* _Testo mostrato_
========================================
Sgombriamo subito il campo da ogni equivoco: se cercate in Il padre dell’anno (titolo originale Goodrich, che suona già come un programma esistenziale, un anelito alla “bontà” da riconquistare) l’ennesima variazione sul tema del genitore imbranato che scopre la paternità come una sorta di epifania comica tra un pannolino esplosivo e una pappa rovesciata, siete fuori strada. O meglio, la strada è quella, ma Hallie Meyers-Shyer, figlia d’arte (e che arte, quella di Nancy Meyers e Charles Shyer, nume tutelare della rom-com adulta e patinata), decide di percorrerla con un’andatura diversa, meno incline alla gag slapstick e più sintonizzata sulle frequenze agrodolci di una malinconia tutta losangelina. Il film si presenta come una commedia, ma sotto la superficie levigata da una fotografia calda e avvolgente, quasi a voler ammorbidire gli spigoli dei suoi personaggi, si agita un dramma sommesso sulla decostruzione del maschio alfa e sulla rinegoziazione dei ruoli familiari nell’era della fluidità emotiva.
Al centro di questo piccolo terremoto esistenziale c’è Andy Goodrich, interpretato da un Michael Keaton che, ancora una volta, dimostra di essere un maestro nel funambolismo attoriale, capace di camminare in equilibrio sul filo che separa l’adorabile cialtrone dal nevrotico insopportabile. Goodrich è un mercante d’arte, un uomo abituato a curare le apparenze, a vendere bellezza e a tenere a debita distanza le brutture della vita. La sua galleria è un’oasi di ordine e perfezione estetica, un microcosmo che riflette il suo desiderio di controllo. Quando la sua seconda, e molto più giovane, moglie finisce in un programma di riabilitazione (un McGuffin narrativo che serve a innescare la crisi, ma che il film, saggiamente, lascia sullo sfondo), questo universo patinato va in frantumi. Andy si ritrova solo, assediato da due figli piccoli che fino a quel momento aveva probabilmente considerato alla stregua di preziose ma incomprensibili opere d’arte contemporanea. La sua reazione non è quella di rimboccarsi le maniche, ma di fare ciò che ha sempre fatto: delegare.
========================================
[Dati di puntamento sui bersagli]
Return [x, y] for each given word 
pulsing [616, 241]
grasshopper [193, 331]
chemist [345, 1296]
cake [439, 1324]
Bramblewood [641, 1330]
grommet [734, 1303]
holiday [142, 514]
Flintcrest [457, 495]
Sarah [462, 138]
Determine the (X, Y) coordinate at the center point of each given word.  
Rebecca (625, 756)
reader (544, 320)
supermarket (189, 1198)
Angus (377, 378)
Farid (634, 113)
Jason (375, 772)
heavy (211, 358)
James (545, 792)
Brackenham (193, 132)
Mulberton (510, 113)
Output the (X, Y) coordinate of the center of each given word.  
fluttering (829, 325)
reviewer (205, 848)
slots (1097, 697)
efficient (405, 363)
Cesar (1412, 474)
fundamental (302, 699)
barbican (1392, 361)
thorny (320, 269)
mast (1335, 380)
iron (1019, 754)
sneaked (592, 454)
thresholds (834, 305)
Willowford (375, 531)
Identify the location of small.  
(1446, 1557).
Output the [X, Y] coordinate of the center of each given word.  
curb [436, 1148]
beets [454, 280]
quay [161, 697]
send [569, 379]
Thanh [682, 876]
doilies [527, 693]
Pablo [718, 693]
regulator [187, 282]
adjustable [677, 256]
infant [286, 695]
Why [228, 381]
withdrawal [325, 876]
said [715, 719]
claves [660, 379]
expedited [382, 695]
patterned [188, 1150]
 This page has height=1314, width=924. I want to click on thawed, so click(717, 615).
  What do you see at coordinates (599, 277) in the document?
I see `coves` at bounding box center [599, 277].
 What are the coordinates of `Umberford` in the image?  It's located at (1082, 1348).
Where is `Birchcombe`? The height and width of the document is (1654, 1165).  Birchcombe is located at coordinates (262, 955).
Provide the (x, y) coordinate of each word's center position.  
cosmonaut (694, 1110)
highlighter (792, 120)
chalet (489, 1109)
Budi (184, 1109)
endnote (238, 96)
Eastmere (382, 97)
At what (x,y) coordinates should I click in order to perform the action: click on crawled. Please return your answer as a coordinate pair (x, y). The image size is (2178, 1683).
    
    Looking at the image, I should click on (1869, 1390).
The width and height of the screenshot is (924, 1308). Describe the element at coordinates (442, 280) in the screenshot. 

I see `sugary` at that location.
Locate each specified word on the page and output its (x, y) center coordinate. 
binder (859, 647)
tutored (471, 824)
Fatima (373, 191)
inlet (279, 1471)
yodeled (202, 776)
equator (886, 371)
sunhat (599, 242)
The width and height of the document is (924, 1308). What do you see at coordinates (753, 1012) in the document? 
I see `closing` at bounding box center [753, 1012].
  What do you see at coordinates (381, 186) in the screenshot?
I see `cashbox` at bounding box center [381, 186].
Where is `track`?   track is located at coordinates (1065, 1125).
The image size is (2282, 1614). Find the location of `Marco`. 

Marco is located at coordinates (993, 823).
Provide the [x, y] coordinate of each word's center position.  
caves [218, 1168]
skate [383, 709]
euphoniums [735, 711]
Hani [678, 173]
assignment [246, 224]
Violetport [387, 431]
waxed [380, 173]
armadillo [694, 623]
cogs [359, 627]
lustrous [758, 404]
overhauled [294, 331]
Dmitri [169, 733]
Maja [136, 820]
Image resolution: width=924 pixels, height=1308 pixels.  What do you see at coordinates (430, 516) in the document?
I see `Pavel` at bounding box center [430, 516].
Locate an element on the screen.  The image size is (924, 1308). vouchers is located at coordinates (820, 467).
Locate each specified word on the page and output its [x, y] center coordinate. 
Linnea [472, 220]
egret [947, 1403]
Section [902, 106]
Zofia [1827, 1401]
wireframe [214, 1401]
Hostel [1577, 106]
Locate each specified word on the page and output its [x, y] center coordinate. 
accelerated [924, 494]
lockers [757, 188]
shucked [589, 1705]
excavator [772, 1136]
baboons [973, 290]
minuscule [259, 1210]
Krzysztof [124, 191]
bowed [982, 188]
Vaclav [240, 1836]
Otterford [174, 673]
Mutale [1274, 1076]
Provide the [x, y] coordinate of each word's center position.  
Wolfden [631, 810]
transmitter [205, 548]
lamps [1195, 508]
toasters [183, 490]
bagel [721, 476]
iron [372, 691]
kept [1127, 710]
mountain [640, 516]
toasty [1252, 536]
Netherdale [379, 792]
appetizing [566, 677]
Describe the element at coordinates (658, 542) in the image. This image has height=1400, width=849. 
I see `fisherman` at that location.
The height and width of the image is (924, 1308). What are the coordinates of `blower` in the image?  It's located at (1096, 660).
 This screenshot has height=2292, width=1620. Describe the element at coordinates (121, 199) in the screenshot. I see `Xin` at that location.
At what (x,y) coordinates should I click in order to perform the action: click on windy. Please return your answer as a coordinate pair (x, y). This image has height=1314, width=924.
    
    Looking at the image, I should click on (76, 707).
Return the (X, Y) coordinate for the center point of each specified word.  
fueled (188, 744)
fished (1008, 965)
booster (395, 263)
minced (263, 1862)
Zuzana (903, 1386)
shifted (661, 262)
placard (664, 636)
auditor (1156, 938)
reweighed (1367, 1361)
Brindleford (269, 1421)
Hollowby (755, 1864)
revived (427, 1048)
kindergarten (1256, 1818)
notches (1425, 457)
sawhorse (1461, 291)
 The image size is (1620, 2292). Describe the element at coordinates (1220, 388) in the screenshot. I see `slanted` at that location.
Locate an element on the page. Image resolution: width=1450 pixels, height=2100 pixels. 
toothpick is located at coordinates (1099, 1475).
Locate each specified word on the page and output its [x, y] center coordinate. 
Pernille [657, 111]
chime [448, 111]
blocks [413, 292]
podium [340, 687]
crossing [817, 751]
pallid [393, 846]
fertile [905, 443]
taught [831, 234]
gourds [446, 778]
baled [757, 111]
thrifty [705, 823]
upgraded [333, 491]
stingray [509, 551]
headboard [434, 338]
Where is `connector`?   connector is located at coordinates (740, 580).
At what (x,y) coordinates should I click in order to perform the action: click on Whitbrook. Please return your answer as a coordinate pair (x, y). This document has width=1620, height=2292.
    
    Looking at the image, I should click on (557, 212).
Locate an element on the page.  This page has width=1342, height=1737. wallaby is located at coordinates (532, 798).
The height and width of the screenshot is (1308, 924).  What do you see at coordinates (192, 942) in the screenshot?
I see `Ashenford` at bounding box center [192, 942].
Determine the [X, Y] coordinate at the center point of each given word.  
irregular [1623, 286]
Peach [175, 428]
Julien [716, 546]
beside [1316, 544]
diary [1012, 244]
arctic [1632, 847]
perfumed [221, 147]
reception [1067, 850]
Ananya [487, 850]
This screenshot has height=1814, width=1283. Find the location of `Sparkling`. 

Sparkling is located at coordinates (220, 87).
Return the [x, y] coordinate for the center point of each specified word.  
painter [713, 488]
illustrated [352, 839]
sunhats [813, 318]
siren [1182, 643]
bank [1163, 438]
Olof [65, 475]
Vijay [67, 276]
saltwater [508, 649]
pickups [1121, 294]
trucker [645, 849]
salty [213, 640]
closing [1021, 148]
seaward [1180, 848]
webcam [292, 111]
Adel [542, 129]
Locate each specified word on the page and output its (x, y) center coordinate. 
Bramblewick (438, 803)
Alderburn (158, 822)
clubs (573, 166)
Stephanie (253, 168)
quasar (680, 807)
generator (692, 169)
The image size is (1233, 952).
========================================
* _Obiettivo 1_
Secondo la recensione, che mestiere fa Andy Goodrich?
* _Obiettivo 2_
Per favore, rendi come tabella Markdown con le colonne "Numero" e "Riga" le righe delle voci, partendo dall'inizio delle voci e proseguendo fino alla riga con "adjustable [677, 256]", entrambe comprese. Lascia fuori le righe vuote.

* _Risposta corretta 1_
È un mercante d'arte.

* _Risposta corretta 2_
| Numero | Riga |
|---|---|
| 1 | Return [x, y] for each given word  |
| 2 | pulsing [616, 241] |
| 3 | grasshopper [193, 331] |
| 4 | chemist [345, 1296] |
| 5 | cake [439, 1324] |
| 6 | Bramblewood [641, 1330] |
| 7 | grommet [734, 1303] |
| 8 | holiday [142, 514] |
| 9 | Flintcrest [457, 495] |
| 10 | Sarah [462, 138] |
| 11 | Determine the (X, Y) coordinate at the center point of each given word.   |
| 12 | Rebecca (625, 756) |
| 13 | reader (544, 320) |
| 14 | supermarket (189, 1198) |
| 15 | Angus (377, 378) |
| 16 | Farid (634, 113) |
| 17 | Jason (375, 772) |
| 18 | heavy (211, 358) |
| 19 | James (545, 792) |
| 20 | Brackenham (193, 132) |
| 21 | Mulberton (510, 113) |
| 22 | Output the (X, Y) coordinate of the center of each given word.   |
| 23 | fluttering (829, 325) |
| 24 | reviewer (205, 848) |
| 25 | slots (1097, 697) |
| 26 | efficient (405, 363) |
| 27 | Cesar (1412, 474) |
| 28 | fundamental (302, 699) |
| 29 | barbican (1392, 361) |
| 30 | thorny (320, 269) |
| 31 | mast (1335, 380) |
| 32 | iron (1019, 754) |
| 33 | sneaked (592, 454) |
| 34 | thresholds (834, 305) |
| 35 | Willowford (375, 531) |
| 36 | Identify the location of small.   |
| 37 | (1446, 1557). |
| 38 | Output the [X, Y] coordinate of the center of each given word.   |
| 39 | curb [436, 1148] |
| 40 | beets [454, 280] |
| 41 | quay [161, 697] |
| 42 | send [569, 379] |
| 43 | Thanh [682, 876] |
| 44 | doilies [527, 693] |
| 45 | Pablo [718, 693] |
| 46 | regulator [187, 282] |
| 47 | adjustable [677, 256] |